*TRY IT:* Leave out the images and output the records word for word.

Collected data
◆ ◆ ◆ ◆ ◆ ◆ ◆

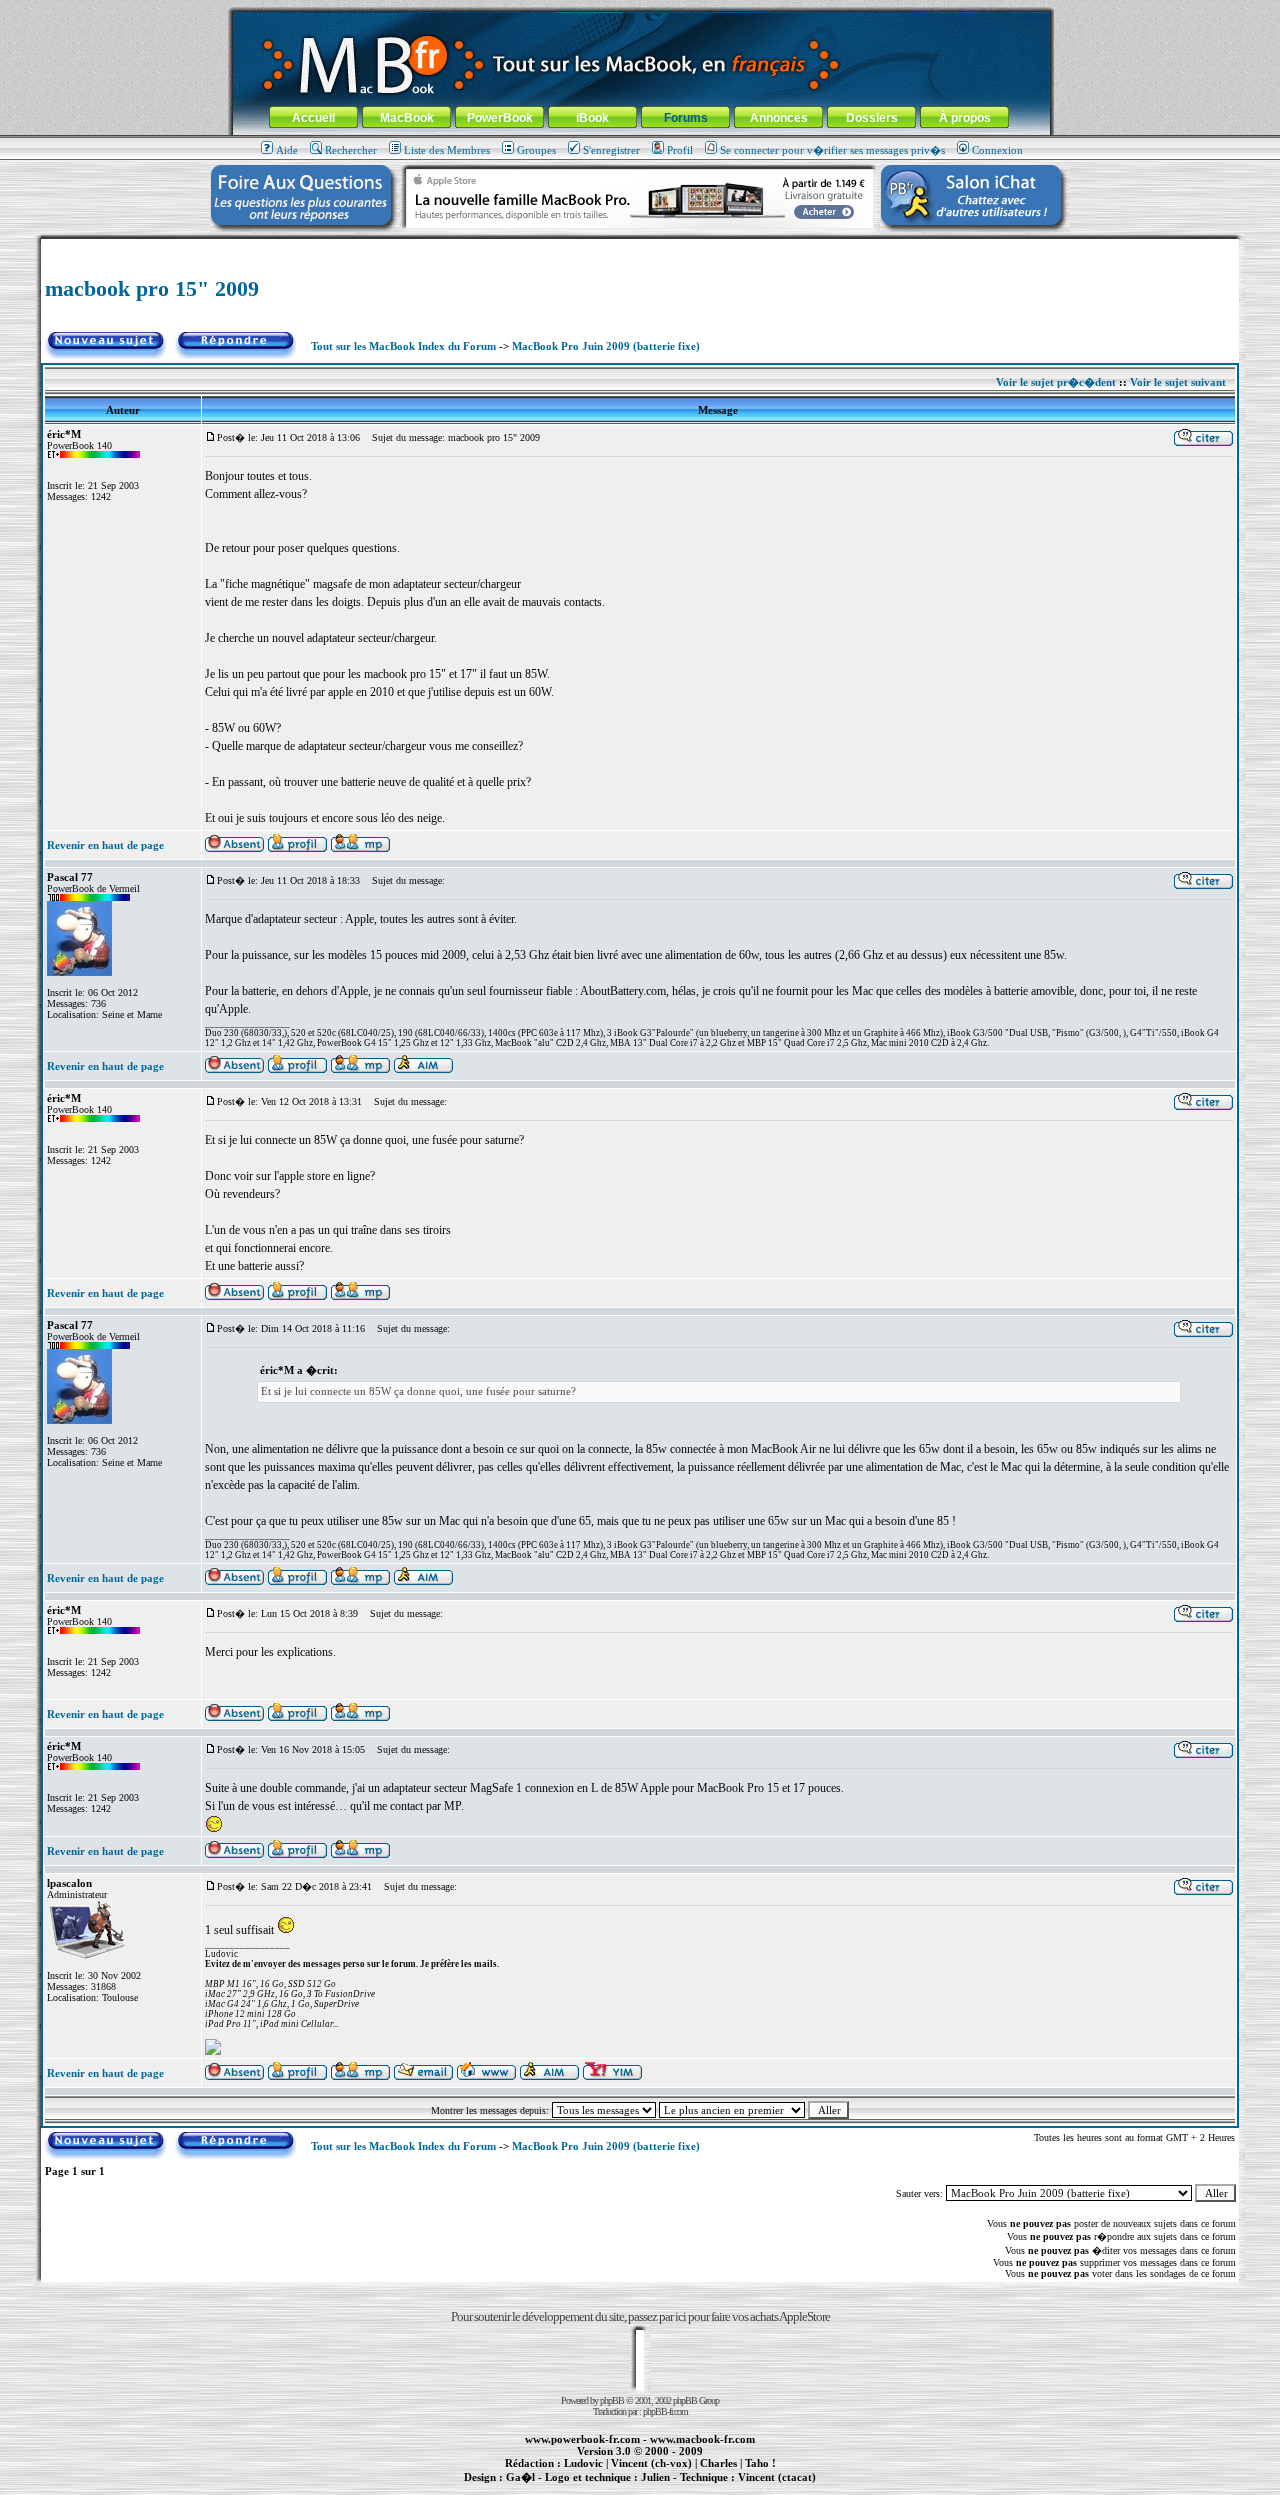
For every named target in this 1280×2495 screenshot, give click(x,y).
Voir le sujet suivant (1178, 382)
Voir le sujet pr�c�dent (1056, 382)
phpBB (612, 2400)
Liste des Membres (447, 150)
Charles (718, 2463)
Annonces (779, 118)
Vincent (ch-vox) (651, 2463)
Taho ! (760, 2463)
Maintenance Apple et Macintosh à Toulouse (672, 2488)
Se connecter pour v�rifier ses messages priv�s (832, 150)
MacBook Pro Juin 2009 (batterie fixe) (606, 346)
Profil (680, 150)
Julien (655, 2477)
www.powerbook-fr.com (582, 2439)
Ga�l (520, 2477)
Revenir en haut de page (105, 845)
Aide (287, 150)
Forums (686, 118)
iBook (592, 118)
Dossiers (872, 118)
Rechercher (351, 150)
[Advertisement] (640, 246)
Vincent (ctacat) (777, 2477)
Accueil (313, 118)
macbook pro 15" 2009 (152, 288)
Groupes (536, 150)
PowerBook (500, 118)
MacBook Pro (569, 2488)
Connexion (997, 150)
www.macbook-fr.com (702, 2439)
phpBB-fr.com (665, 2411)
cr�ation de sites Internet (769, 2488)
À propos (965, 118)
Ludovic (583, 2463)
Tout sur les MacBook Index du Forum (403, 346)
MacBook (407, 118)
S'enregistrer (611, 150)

◆ ◆ ◆ ◆ ◆ ◆ ◆

*TASK SOLUTION:*
For every named target in this 1280×2495 screenshot, give click(x,y).
Voir le sujet suivant (1178, 382)
Voir le sujet pr�c�dent (1056, 382)
phpBB (612, 2400)
Liste des Membres (447, 150)
Charles (718, 2463)
Annonces (779, 118)
Vincent (ch-vox) (651, 2463)
Taho ! (760, 2463)
Maintenance Apple et Macintosh à Toulouse (672, 2488)
Se connecter pour v�rifier ses messages priv�s (832, 150)
MacBook Pro Juin 2009 (batterie fixe) (606, 346)
Profil (680, 150)
Julien (655, 2477)
www.powerbook-fr.com (582, 2439)
Ga�l (520, 2477)
Revenir en haut de page (105, 845)
Aide (287, 150)
Forums (686, 118)
iBook (592, 118)
Dossiers (872, 118)
Rechercher (351, 150)
[Advertisement] (640, 246)
Vincent (ctacat) (777, 2477)
Accueil (313, 118)
macbook pro 15" 2009 (152, 288)
Groupes (536, 150)
PowerBook (500, 118)
MacBook Pro (569, 2488)
Connexion (997, 150)
www.macbook-fr.com (702, 2439)
phpBB-fr.com (665, 2411)
cr�ation de sites Internet (769, 2488)
À propos (965, 118)
Ludovic (583, 2463)
Tout sur les MacBook Index du Forum (403, 346)
MacBook (407, 118)
S'enregistrer (611, 150)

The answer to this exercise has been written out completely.